[Task description]:
The answer should be the exact lines from the line containing "Open the Window menu" through the last line of the material below, with no pictures.

◆ ◆ ◆ ◆

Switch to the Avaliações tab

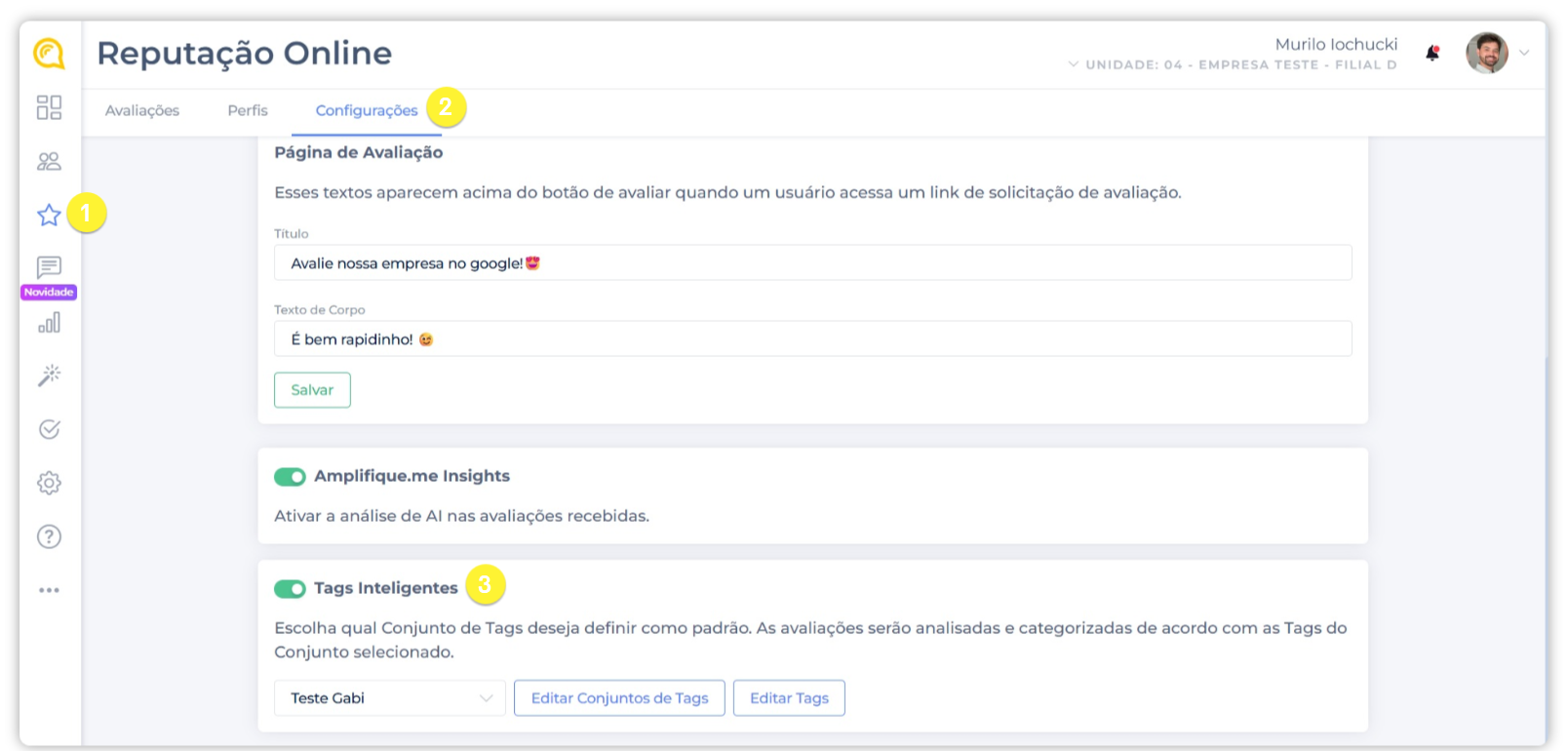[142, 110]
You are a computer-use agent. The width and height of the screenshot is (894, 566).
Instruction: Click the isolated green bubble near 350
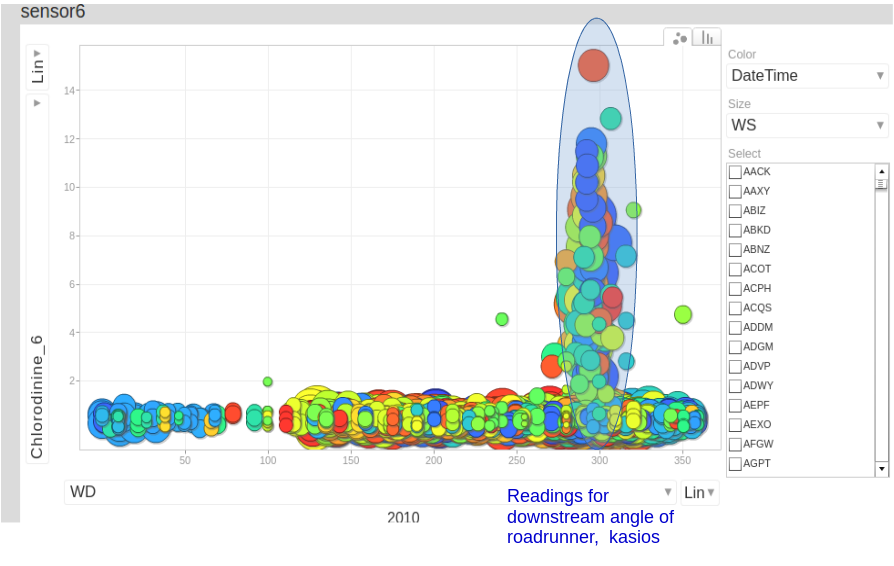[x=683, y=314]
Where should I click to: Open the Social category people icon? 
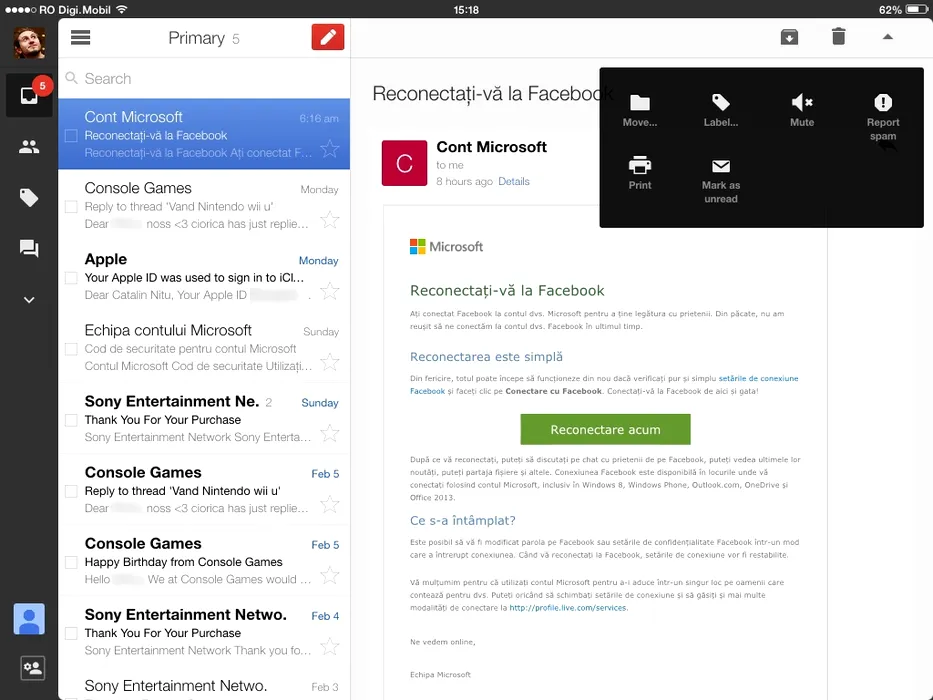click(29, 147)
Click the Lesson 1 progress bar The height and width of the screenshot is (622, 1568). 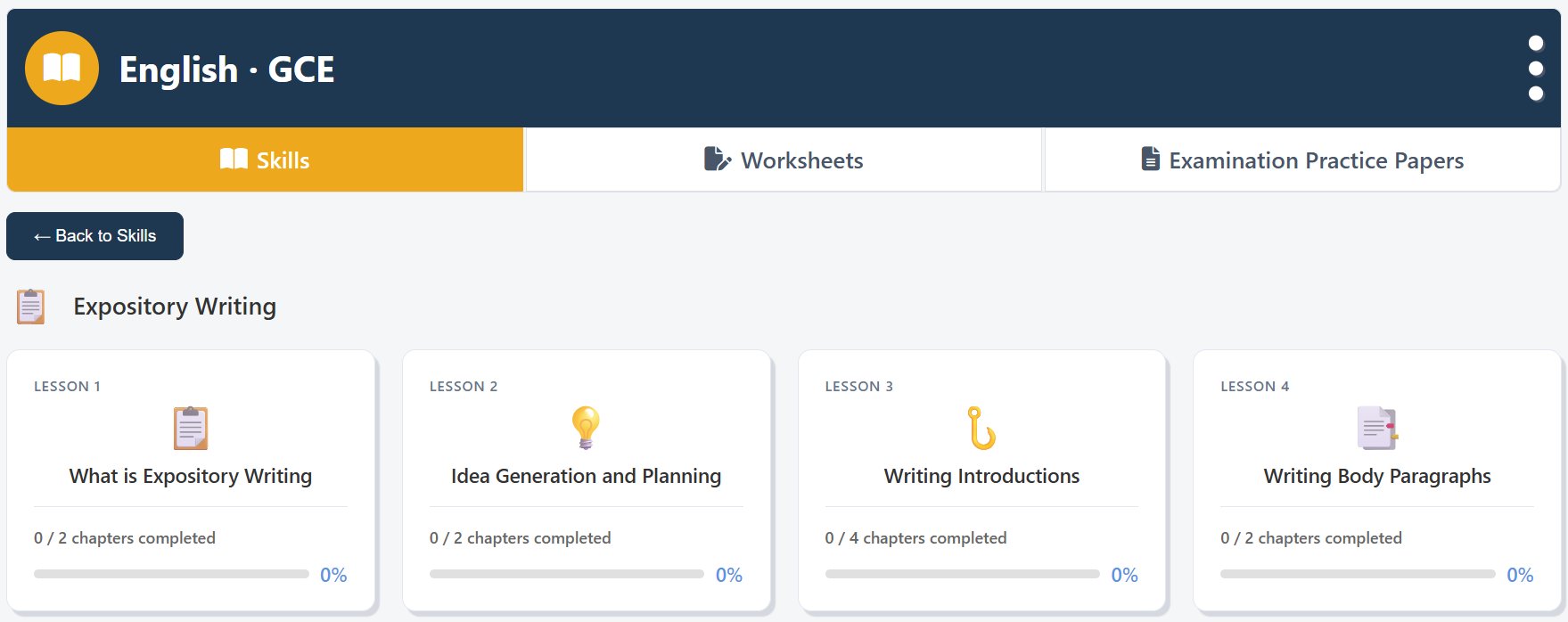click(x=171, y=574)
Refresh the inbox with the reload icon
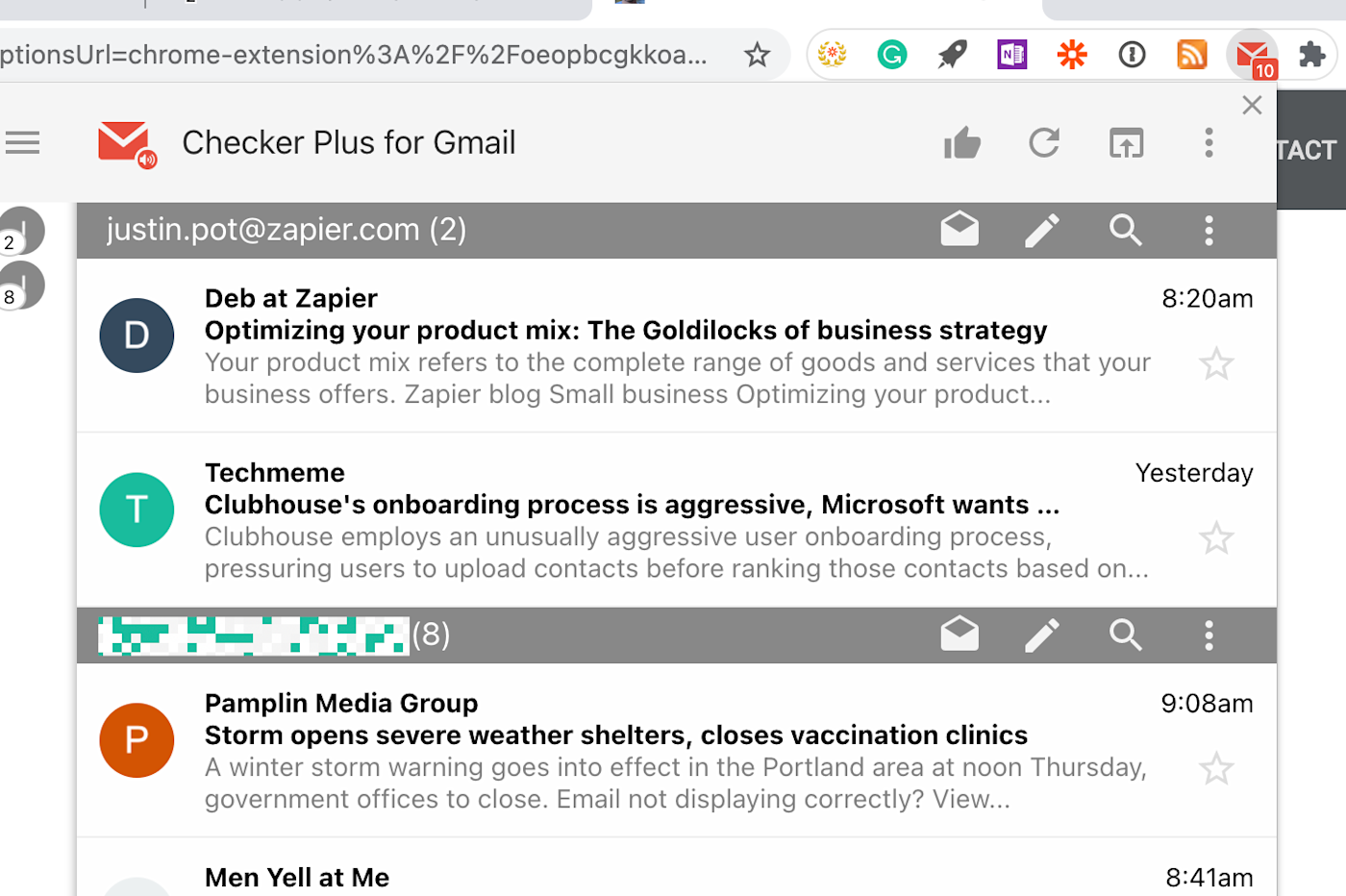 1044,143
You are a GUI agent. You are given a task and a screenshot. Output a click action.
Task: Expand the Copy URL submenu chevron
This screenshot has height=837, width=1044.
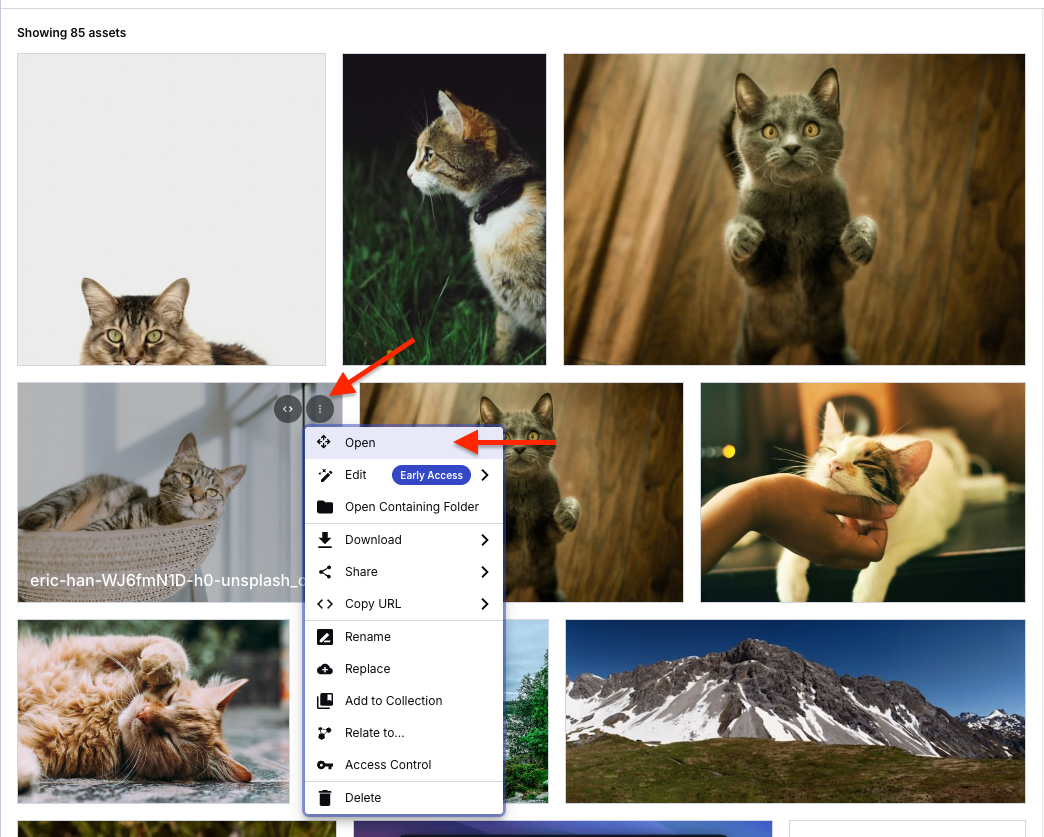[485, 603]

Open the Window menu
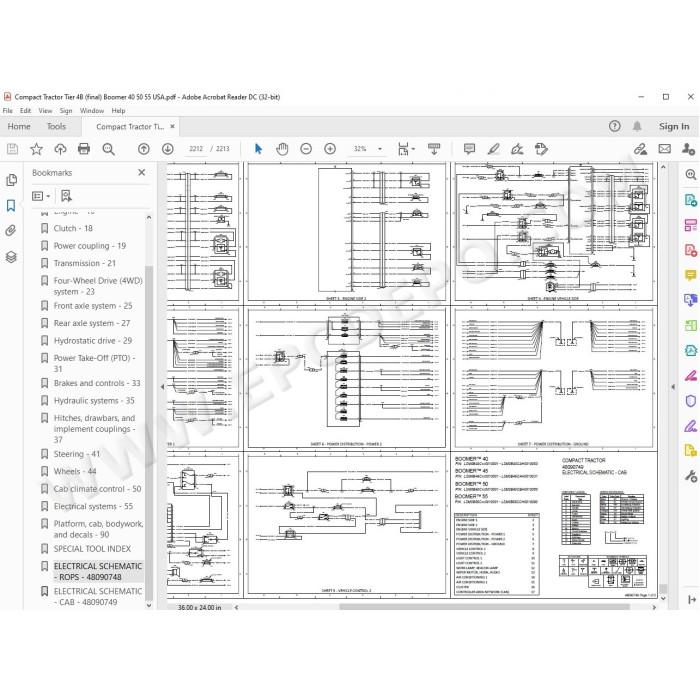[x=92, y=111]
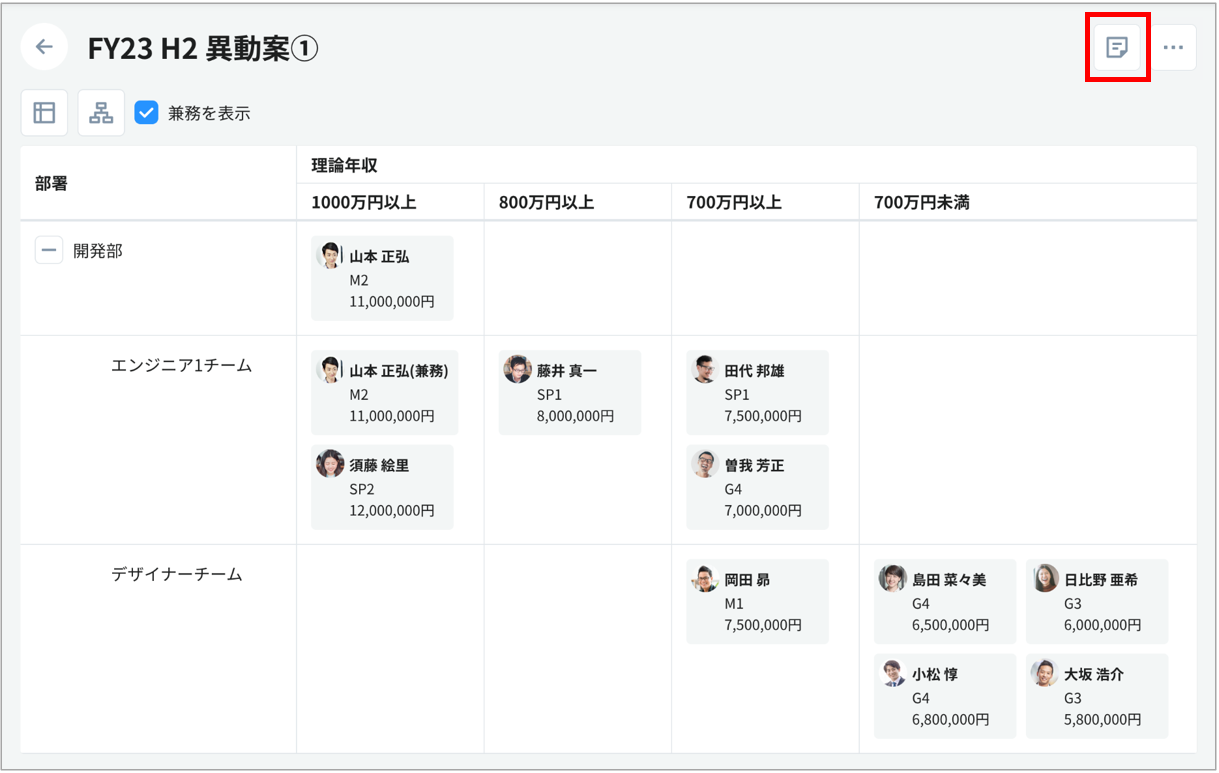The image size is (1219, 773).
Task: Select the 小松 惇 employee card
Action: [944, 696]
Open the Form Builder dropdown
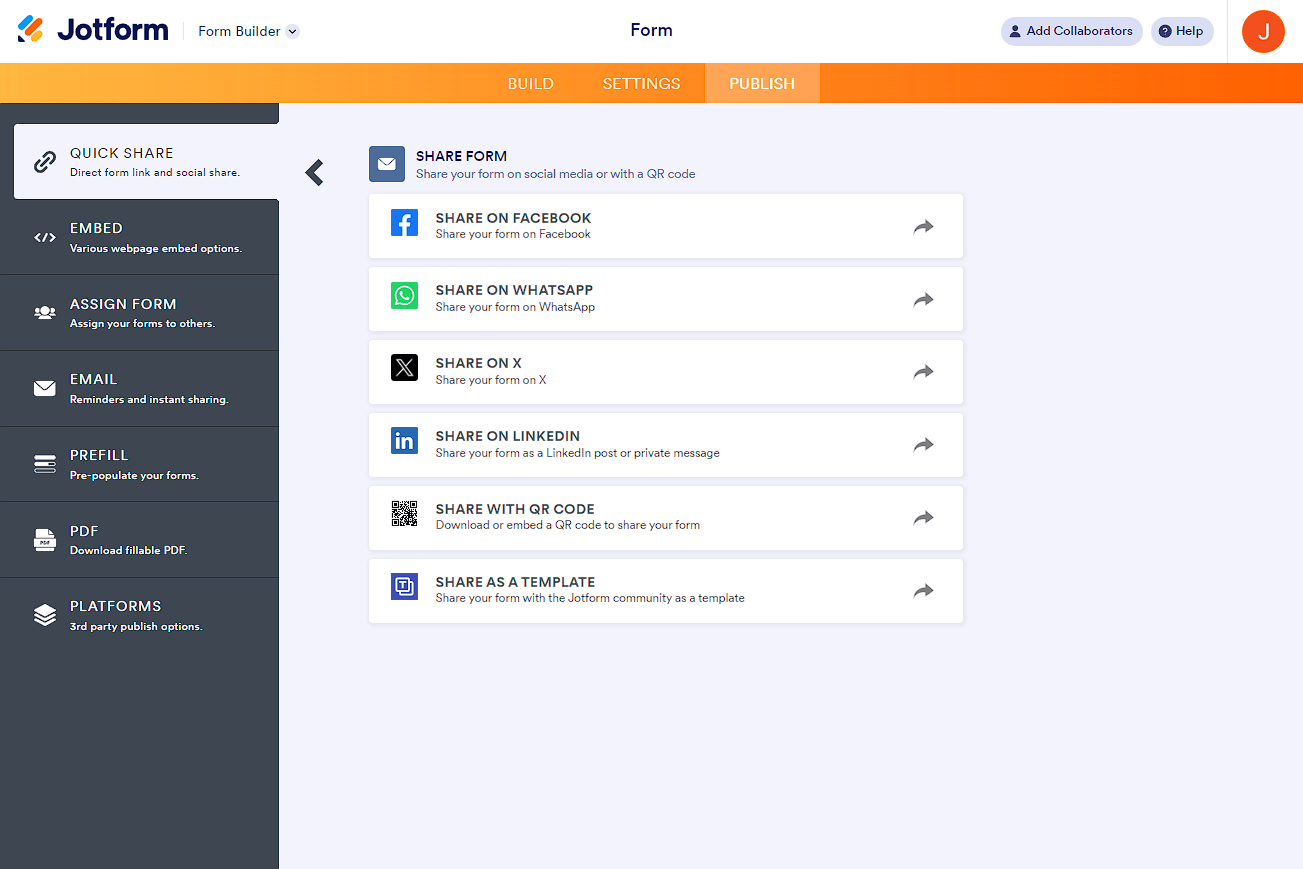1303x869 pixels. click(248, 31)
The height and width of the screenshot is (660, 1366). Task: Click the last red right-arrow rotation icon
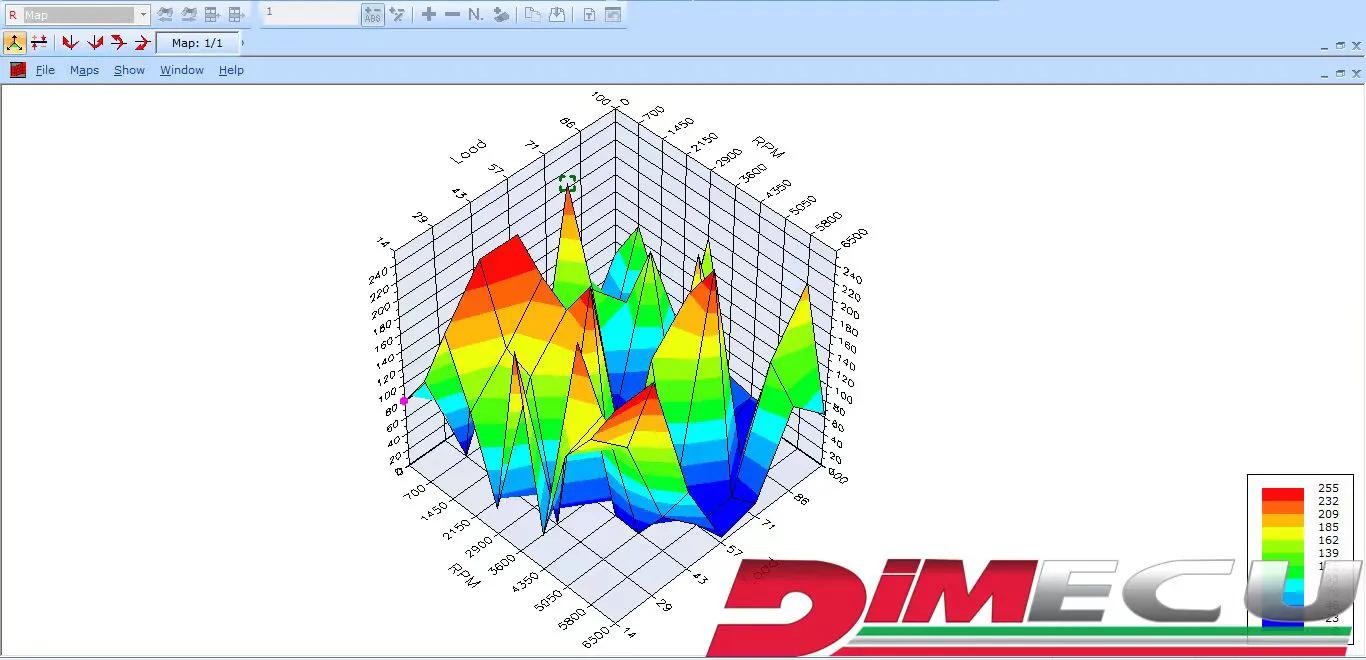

◆ ◆ ◆ ◆

[Task result]:
Open the Window menu
[x=92, y=111]
The image size is (1219, 773).
Task: Select the 小松 惇 employee card
Action: [944, 696]
Open the Form Builder dropdown
1303x869 pixels. click(248, 31)
The height and width of the screenshot is (660, 1366). Task: Click the last red right-arrow rotation icon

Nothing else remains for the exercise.